Recent posts from Miami University’s College Republicans (CRs) Twitter account have caused controversy among some in the Miami community.
The first tweet, from April 20, featured a picture of a flyer for Spectrum’s silent protest against Ohio House Bill 616. The tweet expressed support for the bill, saying “HB616 prevents predatory teachers from grooming students and pushing woke gender ideology on young children.”
Another tweet from April 26 commended the university for an email sent to Hillcrest Hall residents asking that men not use the women’s restrooms.
The tweet that received the most attention and controversy, however, was posted on April 25 and read “There are only two genders.” As of May 2, there have been 46 quote tweets in response to it, mainly consisting of negative feedback.
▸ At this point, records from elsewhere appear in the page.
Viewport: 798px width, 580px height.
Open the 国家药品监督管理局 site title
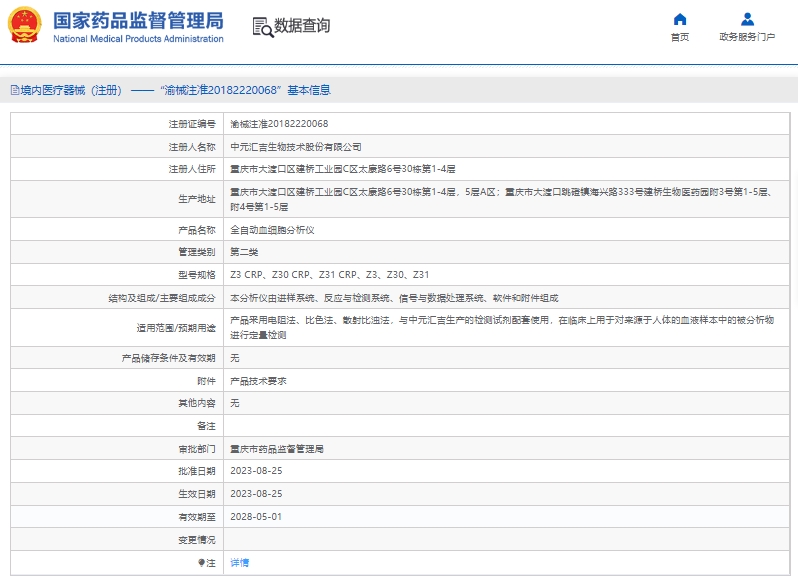pos(138,20)
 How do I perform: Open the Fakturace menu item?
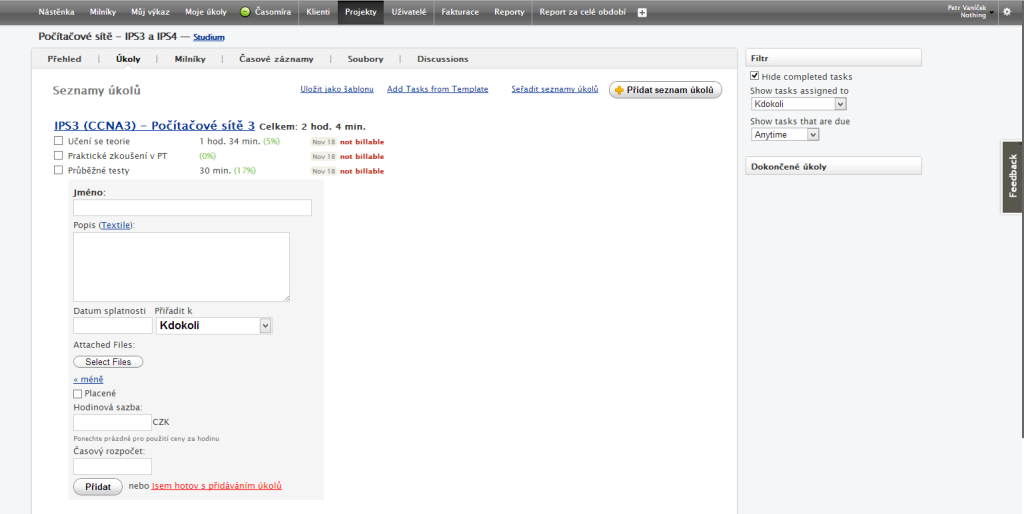(460, 12)
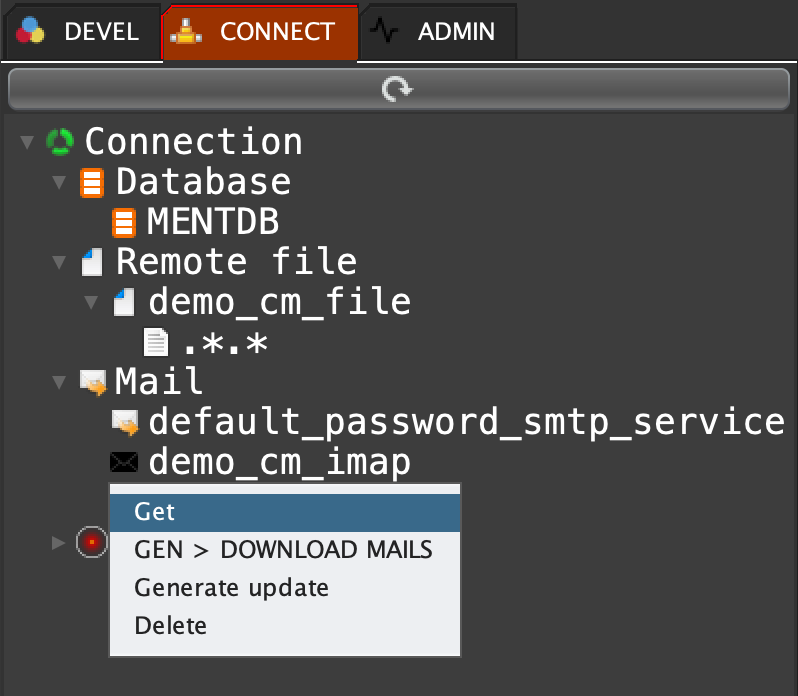Click the orange Database category icon

(92, 183)
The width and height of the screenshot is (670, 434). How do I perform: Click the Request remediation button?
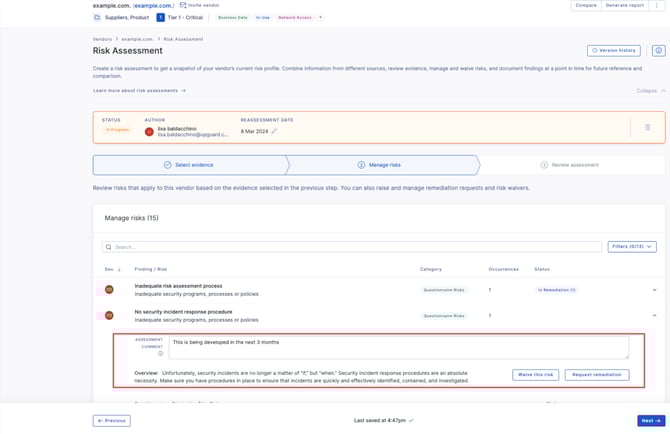tap(597, 375)
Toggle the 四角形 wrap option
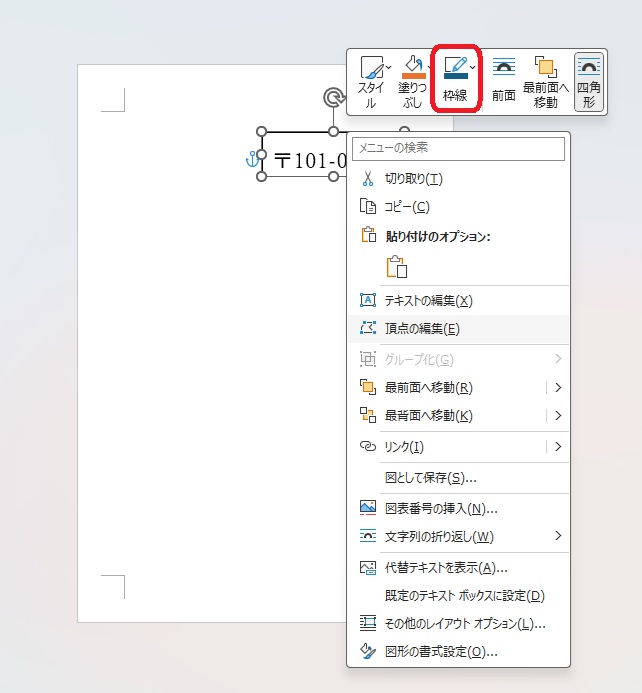The height and width of the screenshot is (693, 642). coord(589,80)
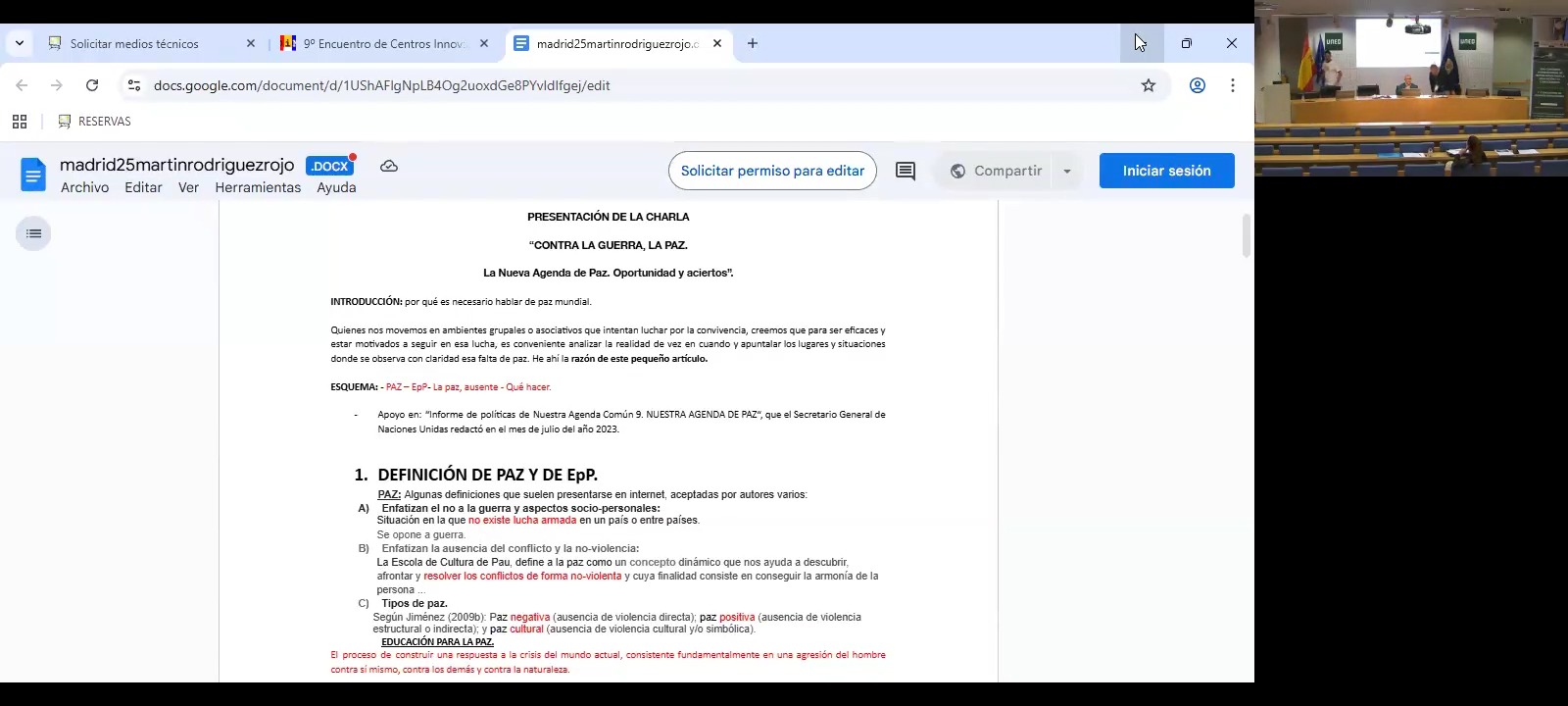
Task: Open the Herramientas menu
Action: 258,187
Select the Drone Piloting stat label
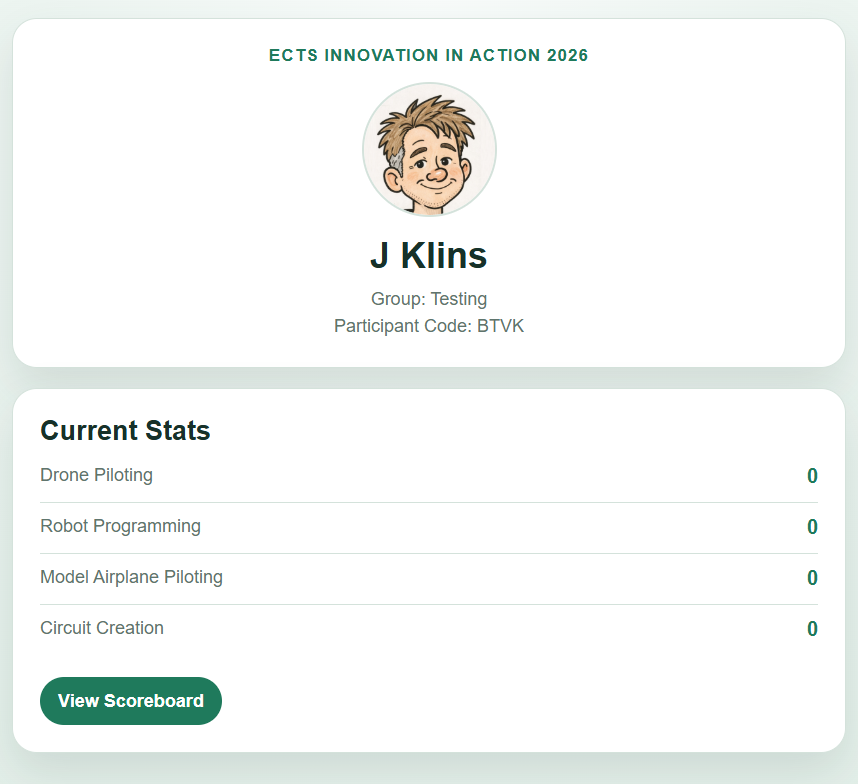 click(x=96, y=475)
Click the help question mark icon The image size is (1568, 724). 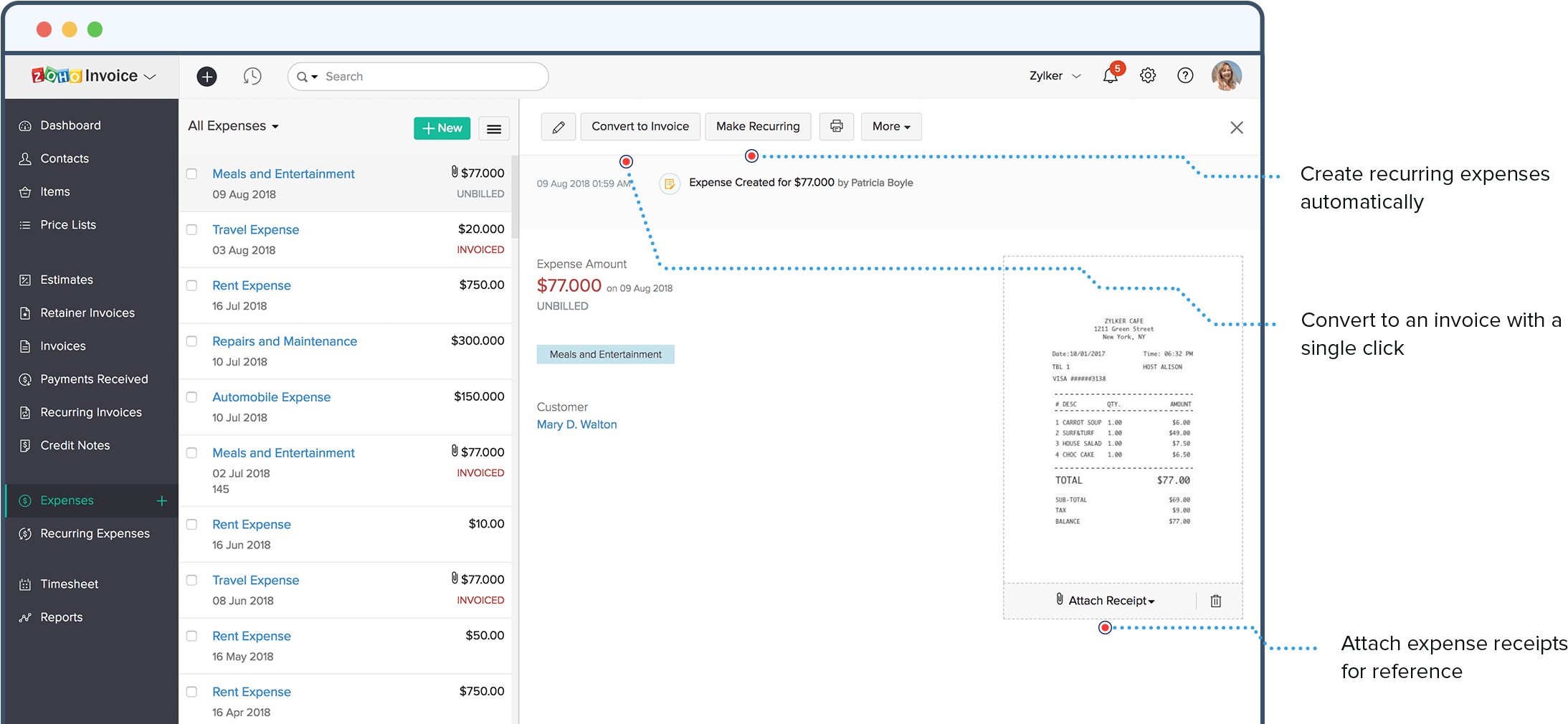pyautogui.click(x=1185, y=75)
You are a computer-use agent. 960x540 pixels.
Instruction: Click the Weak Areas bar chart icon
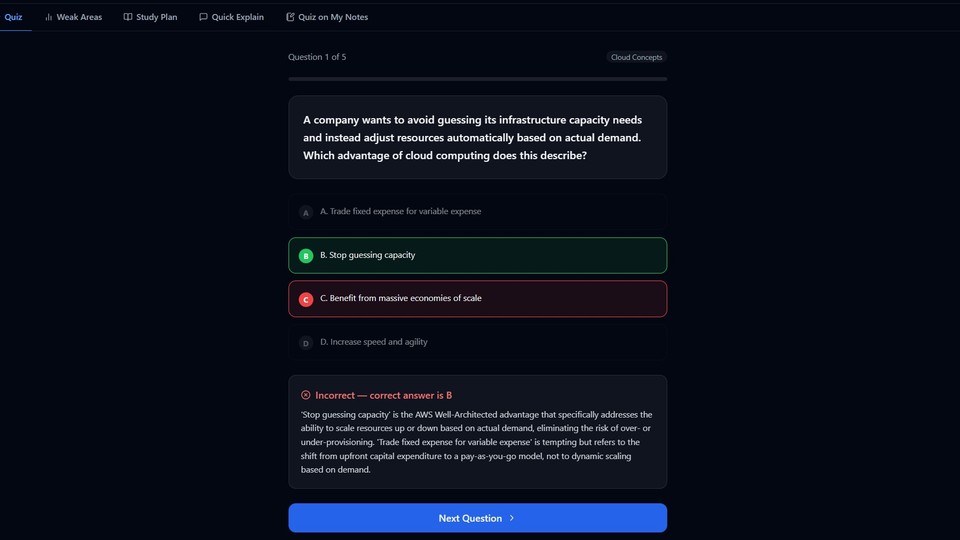(x=48, y=17)
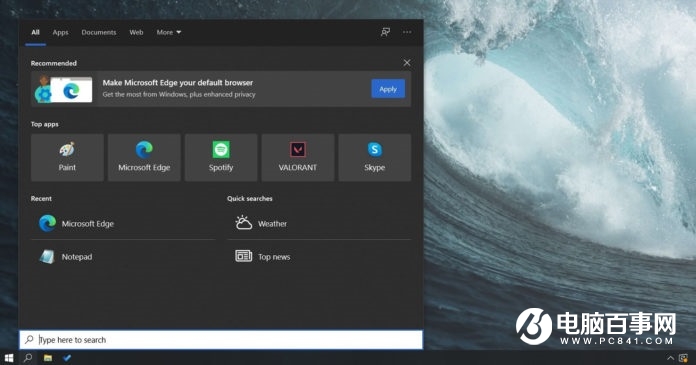Click the taskbar search magnifier icon
The height and width of the screenshot is (365, 696).
[x=28, y=357]
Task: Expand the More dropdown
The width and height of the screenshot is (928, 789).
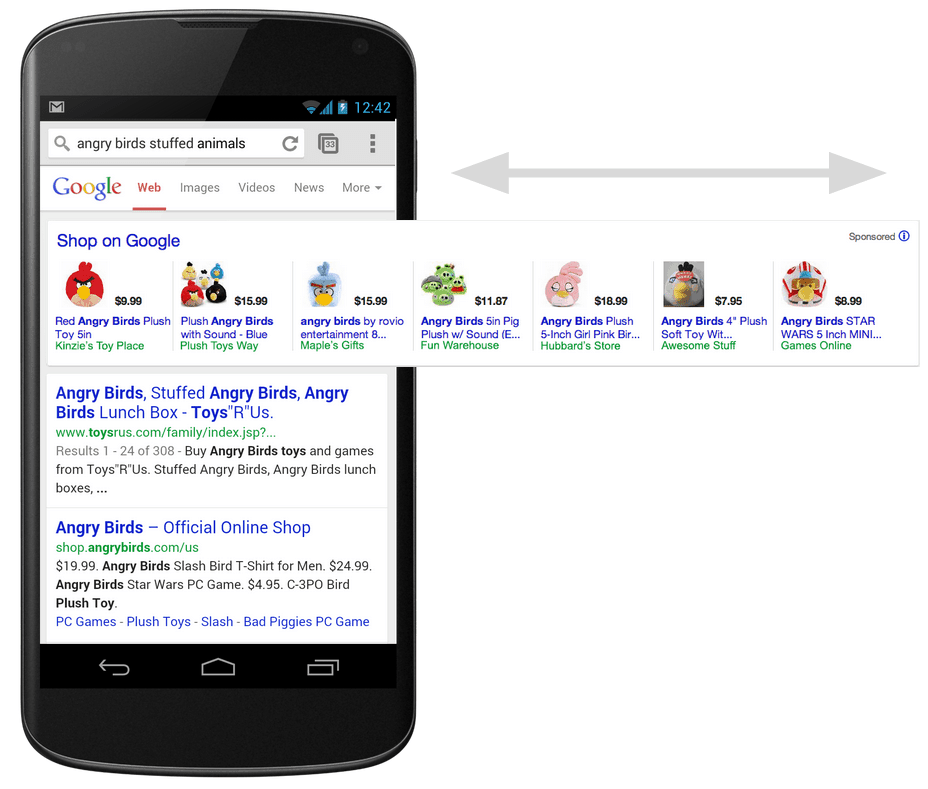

The tweets were not signed by an individual. CRs offered to comment only if the organization could preview this article before its publication, a condition The Miami Student does not grant. After communicating The Student’s policy on prior review, CRs did not immediately respond to reporters.
Logan Harvey, a first year art and architecture history, political science and women’s gender and sexuality studies triple major, is concerned about how CRs’ language can be harmful.
“Saying stuff like that will just put trans people or gender non-conforming, gender diverse people in danger, in harms way, and that’s putting a target on their back,” Harvey said. “I really hope stuff like that doesn’t happen at Miami, but it’s already been happening elsewhere.”
Being transgender and queer themself, Harvey said the language in the tweets made them feel unwelcome on campus.
“Being trans and queer at Miami, seeing the tweets from College Republicans — it’s been really painful and isolating because I already feel marginalized and excluded as is from the nation already,” Harvey said. “Seeing that stuff being said [at Miami] just makes those feelings worse.”
Although they agree that CRs deserves to have a place on campus, Harvey thinks Miami administrators should reach out to the organization.
“I wish that Miami, if [it hasn’t] already, would engage in conversations about why what they’re saying can be harmful,” Harvey said.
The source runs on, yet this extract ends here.